**Text under study**
════════

3:00 a.m. – ‘Here we go’ you say to yourself yet again.

In a zombie-like trance, you make your way out of bed. It’s the after bedtime, but before your alarm, bathroom break.

Looking down at your new pup, any trace of annoyance fades. Still, nights like this make you wish for extra time away from work. This parenting thing is so new and your puppy’s not the only one who needs to adjust.  You do too.

Dog lovers appreciate the joys and challenges puppies bring and for years, it was left to the dog lover to ensure a proper transition home.  But this year, new puppy parents received a remarkable acknowledgment. A Scottish brewery introduced paw-ternity leave which allows a week of paid leave for employees with new puppies or rescue dogs.

BrewDog brewery, opening near Columbus, Ohio, is the first United States company to offer such benefits. BrewDog says the leave will ensure owners can help their puppies adapt to their new home. What’s more, the dog-friendly environment lets parents bring their pup to work.

════════

**Data for review**
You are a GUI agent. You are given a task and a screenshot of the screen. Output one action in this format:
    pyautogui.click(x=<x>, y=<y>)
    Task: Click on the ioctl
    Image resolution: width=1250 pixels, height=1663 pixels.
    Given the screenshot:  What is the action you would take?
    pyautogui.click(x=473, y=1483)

════════

**What is needed**
Please summarize the text above about paw-ternity leave in two sentences.

**Reply**
Nights like a 3:00 a.m. bathroom break with a new puppy make owners wish for extra time away from work, since they need to adjust as much as the puppy does. This year BrewDog, a Scottish brewery opening near Columbus, Ohio, became the first United States company to offer paw-ternity leave, a week of paid leave for employees with new puppies or rescue dogs, and its dog-friendly environment lets them bring their pups to work.